» **What to do**:
Copy the data from the beginning through the line containing "Action: tap(399, 75)", inclusive, replacing every "dimension" with "measurement" and changing nothing else.

» **Records shown**:
================================

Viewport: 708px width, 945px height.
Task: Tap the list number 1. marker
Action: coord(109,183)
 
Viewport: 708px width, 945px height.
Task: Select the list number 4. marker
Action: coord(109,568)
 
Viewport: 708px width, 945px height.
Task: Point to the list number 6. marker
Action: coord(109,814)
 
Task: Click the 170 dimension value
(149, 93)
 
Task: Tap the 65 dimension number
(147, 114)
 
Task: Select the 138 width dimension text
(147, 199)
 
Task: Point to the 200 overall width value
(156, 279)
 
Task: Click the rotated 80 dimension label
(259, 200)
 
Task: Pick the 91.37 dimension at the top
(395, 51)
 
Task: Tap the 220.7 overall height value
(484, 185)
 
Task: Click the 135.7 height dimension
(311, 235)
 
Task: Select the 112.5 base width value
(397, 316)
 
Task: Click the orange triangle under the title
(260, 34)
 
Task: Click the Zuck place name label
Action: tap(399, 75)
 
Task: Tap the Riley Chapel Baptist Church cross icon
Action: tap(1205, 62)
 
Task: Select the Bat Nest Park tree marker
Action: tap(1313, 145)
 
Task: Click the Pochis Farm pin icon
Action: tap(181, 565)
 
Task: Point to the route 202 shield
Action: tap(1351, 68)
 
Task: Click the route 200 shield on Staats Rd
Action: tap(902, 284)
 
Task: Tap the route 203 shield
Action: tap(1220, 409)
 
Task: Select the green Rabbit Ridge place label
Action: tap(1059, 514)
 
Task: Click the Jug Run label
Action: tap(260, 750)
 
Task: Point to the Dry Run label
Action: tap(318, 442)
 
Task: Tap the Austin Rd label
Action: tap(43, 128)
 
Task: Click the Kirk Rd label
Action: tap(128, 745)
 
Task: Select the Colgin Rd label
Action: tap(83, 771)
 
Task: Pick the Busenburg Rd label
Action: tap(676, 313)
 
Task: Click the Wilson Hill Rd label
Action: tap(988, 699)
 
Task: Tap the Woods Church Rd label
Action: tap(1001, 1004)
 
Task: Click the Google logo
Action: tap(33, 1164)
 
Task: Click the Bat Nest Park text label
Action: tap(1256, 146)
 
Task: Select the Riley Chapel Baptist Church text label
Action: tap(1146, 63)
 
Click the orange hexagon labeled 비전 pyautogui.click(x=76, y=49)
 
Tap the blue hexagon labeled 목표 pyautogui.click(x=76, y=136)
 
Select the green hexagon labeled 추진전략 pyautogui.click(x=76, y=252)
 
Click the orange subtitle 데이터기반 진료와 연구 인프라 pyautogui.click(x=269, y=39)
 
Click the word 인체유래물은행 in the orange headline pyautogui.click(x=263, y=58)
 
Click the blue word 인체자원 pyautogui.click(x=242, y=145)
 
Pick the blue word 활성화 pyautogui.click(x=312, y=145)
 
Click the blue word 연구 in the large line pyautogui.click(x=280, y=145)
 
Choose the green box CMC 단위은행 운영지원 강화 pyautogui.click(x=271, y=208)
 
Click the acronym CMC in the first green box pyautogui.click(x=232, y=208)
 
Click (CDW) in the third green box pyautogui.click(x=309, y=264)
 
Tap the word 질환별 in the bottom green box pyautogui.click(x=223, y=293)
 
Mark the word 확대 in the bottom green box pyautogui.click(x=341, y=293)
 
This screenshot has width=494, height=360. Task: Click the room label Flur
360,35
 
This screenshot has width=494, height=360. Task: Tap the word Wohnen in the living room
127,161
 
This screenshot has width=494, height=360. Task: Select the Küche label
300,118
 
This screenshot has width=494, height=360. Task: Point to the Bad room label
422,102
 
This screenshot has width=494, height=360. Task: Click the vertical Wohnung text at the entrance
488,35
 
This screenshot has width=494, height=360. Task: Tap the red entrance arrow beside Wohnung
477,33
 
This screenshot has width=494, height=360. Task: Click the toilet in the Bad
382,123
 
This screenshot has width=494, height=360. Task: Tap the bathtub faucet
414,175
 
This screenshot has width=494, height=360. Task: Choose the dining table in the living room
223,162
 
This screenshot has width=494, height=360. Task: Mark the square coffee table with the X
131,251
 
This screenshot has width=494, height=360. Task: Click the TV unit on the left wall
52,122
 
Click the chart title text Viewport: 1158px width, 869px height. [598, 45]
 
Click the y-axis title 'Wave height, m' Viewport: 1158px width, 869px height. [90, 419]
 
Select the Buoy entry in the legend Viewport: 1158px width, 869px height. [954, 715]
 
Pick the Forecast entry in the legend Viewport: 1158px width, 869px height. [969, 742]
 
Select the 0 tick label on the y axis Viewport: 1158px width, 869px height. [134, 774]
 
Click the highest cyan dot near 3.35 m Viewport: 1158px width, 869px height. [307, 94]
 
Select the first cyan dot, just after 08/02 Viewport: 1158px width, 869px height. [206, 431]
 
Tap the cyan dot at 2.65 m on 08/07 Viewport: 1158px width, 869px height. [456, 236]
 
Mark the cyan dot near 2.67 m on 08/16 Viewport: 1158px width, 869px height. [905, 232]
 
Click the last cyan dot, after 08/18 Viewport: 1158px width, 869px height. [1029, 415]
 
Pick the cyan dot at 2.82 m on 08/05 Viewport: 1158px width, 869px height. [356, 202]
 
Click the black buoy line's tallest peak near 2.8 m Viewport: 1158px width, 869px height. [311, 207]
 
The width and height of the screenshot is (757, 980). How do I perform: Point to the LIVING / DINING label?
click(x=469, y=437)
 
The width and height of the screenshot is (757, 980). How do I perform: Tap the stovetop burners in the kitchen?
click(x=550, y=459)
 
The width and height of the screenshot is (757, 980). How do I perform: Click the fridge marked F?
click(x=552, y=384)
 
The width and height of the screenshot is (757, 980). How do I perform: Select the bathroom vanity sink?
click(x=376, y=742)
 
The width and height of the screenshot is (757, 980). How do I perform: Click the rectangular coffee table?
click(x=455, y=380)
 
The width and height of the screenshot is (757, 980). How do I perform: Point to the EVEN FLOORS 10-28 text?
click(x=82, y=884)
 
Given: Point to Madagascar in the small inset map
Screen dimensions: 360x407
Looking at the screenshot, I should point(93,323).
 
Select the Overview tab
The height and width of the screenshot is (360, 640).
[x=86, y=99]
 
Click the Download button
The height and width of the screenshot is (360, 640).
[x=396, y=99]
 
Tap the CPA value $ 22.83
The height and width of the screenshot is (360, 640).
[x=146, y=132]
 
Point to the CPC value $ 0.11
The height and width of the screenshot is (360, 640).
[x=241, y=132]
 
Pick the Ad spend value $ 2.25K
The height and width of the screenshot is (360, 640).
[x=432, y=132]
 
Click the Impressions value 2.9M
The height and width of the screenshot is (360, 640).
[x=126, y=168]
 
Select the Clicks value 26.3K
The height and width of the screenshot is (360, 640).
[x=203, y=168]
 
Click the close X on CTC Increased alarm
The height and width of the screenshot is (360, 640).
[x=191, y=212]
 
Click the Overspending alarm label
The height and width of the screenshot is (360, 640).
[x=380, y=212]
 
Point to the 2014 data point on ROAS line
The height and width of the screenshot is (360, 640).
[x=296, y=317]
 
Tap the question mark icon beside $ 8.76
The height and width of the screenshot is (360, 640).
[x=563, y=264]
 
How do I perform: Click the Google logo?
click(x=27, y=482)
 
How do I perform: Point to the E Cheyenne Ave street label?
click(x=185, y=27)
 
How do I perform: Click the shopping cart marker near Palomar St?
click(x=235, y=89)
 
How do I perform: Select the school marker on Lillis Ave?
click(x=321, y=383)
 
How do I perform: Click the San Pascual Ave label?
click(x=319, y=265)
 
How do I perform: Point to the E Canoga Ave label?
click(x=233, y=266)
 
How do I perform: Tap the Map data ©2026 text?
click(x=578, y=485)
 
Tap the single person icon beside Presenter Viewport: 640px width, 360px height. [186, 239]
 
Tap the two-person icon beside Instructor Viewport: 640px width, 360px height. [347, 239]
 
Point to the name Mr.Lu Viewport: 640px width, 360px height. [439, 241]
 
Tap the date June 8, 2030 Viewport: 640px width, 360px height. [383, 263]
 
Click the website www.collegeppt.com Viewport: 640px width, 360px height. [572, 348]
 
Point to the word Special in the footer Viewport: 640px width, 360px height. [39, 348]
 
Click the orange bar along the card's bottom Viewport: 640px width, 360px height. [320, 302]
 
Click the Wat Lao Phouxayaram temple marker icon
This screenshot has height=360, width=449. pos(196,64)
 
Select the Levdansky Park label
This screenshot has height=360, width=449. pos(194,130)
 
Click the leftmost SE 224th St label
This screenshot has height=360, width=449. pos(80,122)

================================

» **Exercise result**:
Viewport: 708px width, 945px height.
Task: Tap the list number 1. marker
Action: coord(109,183)
 
Viewport: 708px width, 945px height.
Task: Select the list number 4. marker
Action: coord(109,568)
 
Viewport: 708px width, 945px height.
Task: Point to the list number 6. marker
Action: coord(109,814)
 
Task: Click the 170 measurement value
(149, 93)
 
Task: Tap the 65 measurement number
(147, 114)
 
Task: Select the 138 width measurement text
(147, 199)
 
Task: Point to the 200 overall width value
(156, 279)
 
Task: Click the rotated 80 measurement label
(259, 200)
 
Task: Pick the 91.37 measurement at the top
(395, 51)
 
Task: Tap the 220.7 overall height value
(484, 185)
 
Task: Click the 135.7 height measurement
(311, 235)
 
Task: Select the 112.5 base width value
(397, 316)
 
Task: Click the orange triangle under the title
(260, 34)
 
Task: Click the Zuck place name label
Action: tap(399, 75)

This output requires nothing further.